You're comparing an array to an single value, you'll get an array of bools. You can't use an array of bools in an if-statement (how is an array true or false?), that is what the error is about. A simple search would have shown countless examples of that issue. Though the solution can differ from case to case.

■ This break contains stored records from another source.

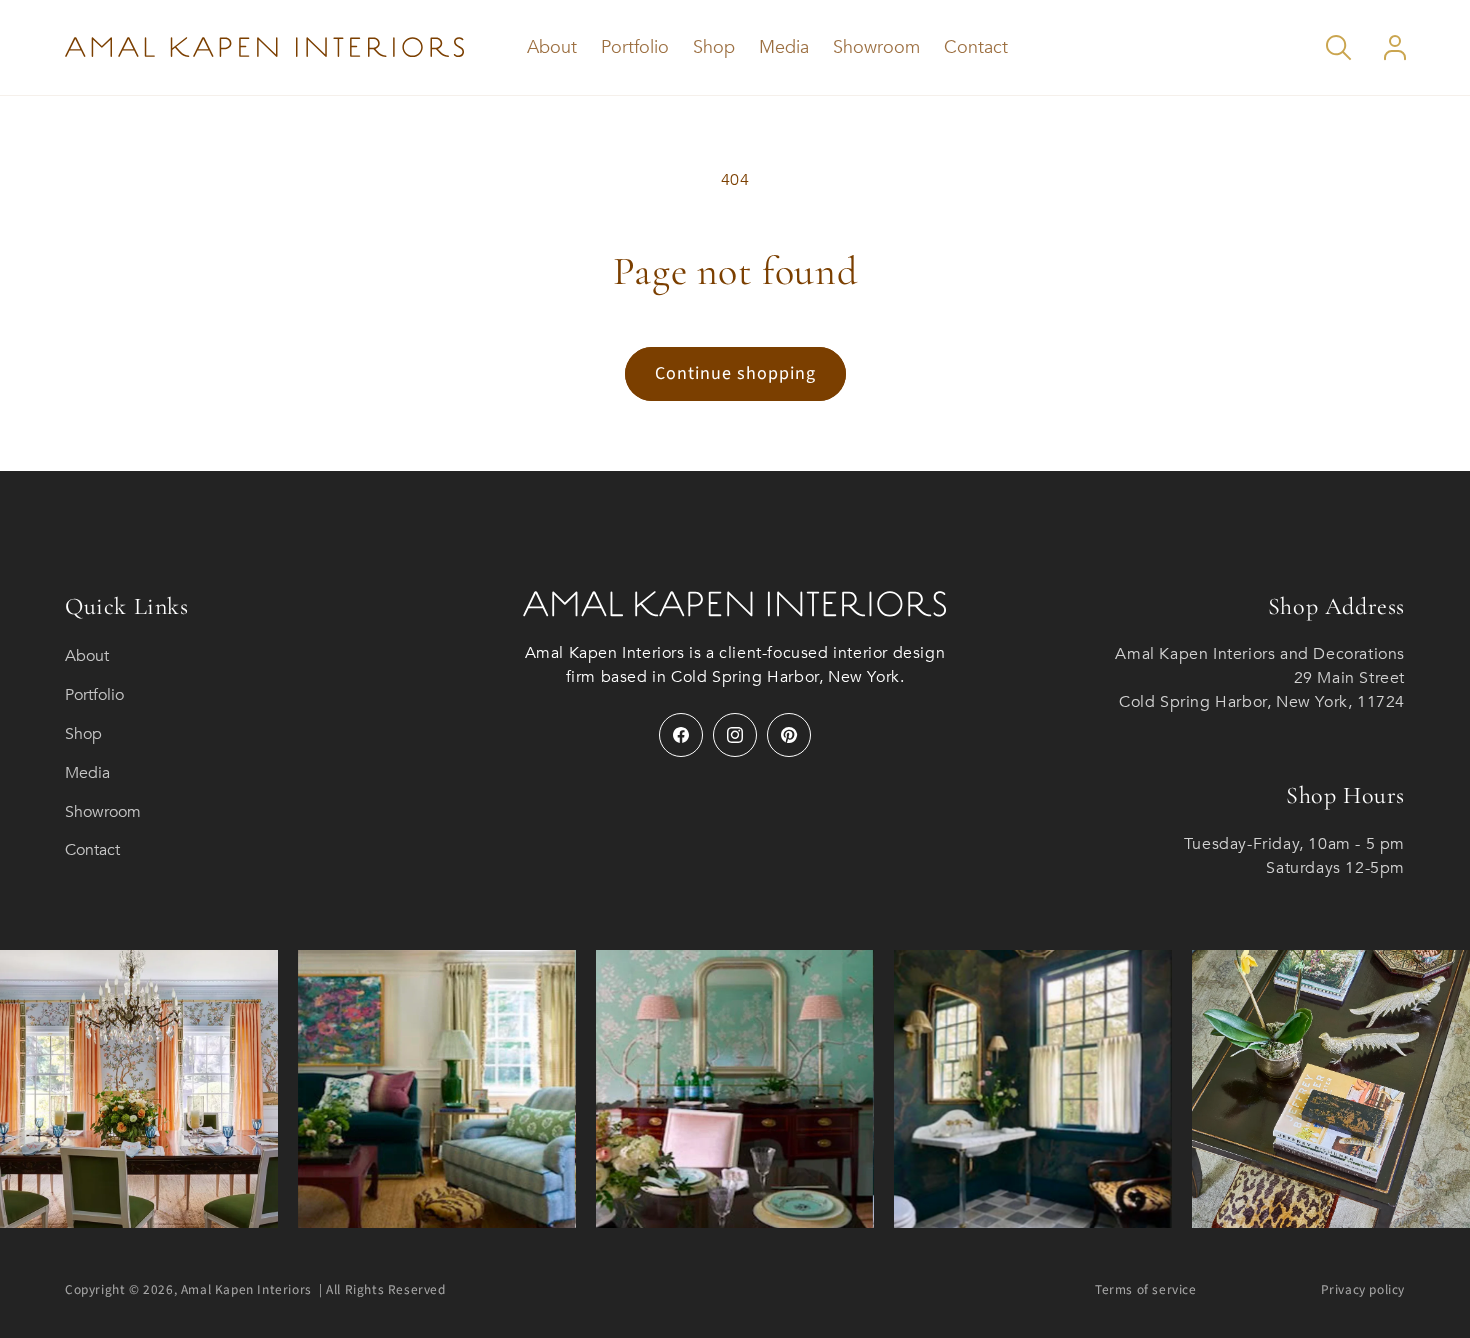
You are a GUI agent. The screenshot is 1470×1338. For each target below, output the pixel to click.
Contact (92, 850)
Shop (83, 734)
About (87, 656)
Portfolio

I think you want something like

def Spherical(x, comp1, sill_comp2, range_comp2, sill_comp3, range_comp3):
    comp2 = np.empty_like(x)
    low = x <= range_comp2
    comp2[low] = sill_comp2 * (1.5 * (x / range_comp2) - 0.5 * (x / range_comp2) ** 3)
    comp2[~low] = sill_comp2


    comp3 = np.empty_like(x)
    low = x < range_comp3
    comp3[low] = sill_comp3 * (1.5 * (x / range_comp3) - 0.5 * (x / range_comp3) ** 3)
    comp3[~low] = sill_comp3

    y = comp1 + comp2 + comp3
    return y

This uses NumPy indexing to separate the two "branches" of the original statement. It generally is the way to rewrite an if-else to using NumPy arrays.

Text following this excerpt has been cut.